:: Aim of the task ::
Repeat each record word for word. Leave nothing out.
====== Supplied information ======
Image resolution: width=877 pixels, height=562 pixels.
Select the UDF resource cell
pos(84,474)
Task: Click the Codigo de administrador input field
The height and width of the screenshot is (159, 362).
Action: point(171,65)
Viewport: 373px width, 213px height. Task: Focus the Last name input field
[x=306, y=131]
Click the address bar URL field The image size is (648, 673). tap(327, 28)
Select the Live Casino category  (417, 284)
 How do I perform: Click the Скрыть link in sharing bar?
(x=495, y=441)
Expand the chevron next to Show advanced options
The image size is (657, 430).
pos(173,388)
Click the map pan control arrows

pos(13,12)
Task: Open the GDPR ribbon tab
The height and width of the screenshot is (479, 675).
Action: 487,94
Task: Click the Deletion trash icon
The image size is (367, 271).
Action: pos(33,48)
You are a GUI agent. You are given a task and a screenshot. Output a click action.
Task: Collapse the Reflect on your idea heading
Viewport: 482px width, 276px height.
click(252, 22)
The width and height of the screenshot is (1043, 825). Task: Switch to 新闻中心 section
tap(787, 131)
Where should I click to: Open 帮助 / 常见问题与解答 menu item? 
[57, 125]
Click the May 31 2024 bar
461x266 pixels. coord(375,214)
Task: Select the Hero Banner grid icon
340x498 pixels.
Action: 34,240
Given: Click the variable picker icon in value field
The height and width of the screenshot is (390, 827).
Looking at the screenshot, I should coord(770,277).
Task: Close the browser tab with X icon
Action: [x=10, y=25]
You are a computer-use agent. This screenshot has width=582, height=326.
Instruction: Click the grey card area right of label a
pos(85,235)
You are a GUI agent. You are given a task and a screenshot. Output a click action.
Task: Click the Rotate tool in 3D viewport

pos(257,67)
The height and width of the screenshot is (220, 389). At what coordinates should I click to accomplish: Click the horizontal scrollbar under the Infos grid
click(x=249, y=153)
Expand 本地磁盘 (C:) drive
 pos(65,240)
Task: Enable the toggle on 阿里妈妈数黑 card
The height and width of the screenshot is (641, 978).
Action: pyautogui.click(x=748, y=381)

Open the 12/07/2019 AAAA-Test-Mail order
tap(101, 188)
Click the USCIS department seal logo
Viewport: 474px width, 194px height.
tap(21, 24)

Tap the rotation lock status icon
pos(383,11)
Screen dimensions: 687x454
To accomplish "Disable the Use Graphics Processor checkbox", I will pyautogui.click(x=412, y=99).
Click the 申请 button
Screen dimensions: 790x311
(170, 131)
======
:: Written solution ::
Image resolution: width=877 pixels, height=562 pixels.
Select the UDF resource cell
pos(84,474)
Task: Click the Codigo de administrador input field
The height and width of the screenshot is (159, 362).
Action: point(171,65)
Viewport: 373px width, 213px height. Task: Focus the Last name input field
[x=306, y=131]
Click the address bar URL field The image size is (648, 673). tap(327, 28)
Select the Live Casino category  (417, 284)
 How do I perform: Click the Скрыть link in sharing bar?
(x=495, y=441)
Expand the chevron next to Show advanced options
The image size is (657, 430).
pos(173,388)
Click the map pan control arrows

pos(13,12)
Task: Open the GDPR ribbon tab
The height and width of the screenshot is (479, 675).
Action: 487,94
Task: Click the Deletion trash icon
The image size is (367, 271).
Action: pos(33,48)
You are a GUI agent. You are given a task and a screenshot. Output a click action.
Task: Collapse the Reflect on your idea heading
Viewport: 482px width, 276px height.
click(252, 22)
The width and height of the screenshot is (1043, 825). Task: Switch to 新闻中心 section
tap(787, 131)
Where should I click to: Open 帮助 / 常见问题与解答 menu item? 
[57, 125]
Click the May 31 2024 bar
461x266 pixels. coord(375,214)
Task: Select the Hero Banner grid icon
340x498 pixels.
Action: 34,240
Given: Click the variable picker icon in value field
The height and width of the screenshot is (390, 827).
Looking at the screenshot, I should coord(770,277).
Task: Close the browser tab with X icon
Action: [x=10, y=25]
You are a computer-use agent. This screenshot has width=582, height=326.
Instruction: Click the grey card area right of label a
pos(85,235)
You are a GUI agent. You are given a task and a screenshot. Output a click action.
Task: Click the Rotate tool in 3D viewport

pos(257,67)
The height and width of the screenshot is (220, 389). At what coordinates should I click to accomplish: Click the horizontal scrollbar under the Infos grid
click(x=249, y=153)
Expand 本地磁盘 (C:) drive
 pos(65,240)
Task: Enable the toggle on 阿里妈妈数黑 card
The height and width of the screenshot is (641, 978).
Action: pyautogui.click(x=748, y=381)

Open the 12/07/2019 AAAA-Test-Mail order
tap(101, 188)
Click the USCIS department seal logo
Viewport: 474px width, 194px height.
tap(21, 24)

Tap the rotation lock status icon
pos(383,11)
Screen dimensions: 687x454
To accomplish "Disable the Use Graphics Processor checkbox", I will pyautogui.click(x=412, y=99).
Click the 申请 button
Screen dimensions: 790x311
(170, 131)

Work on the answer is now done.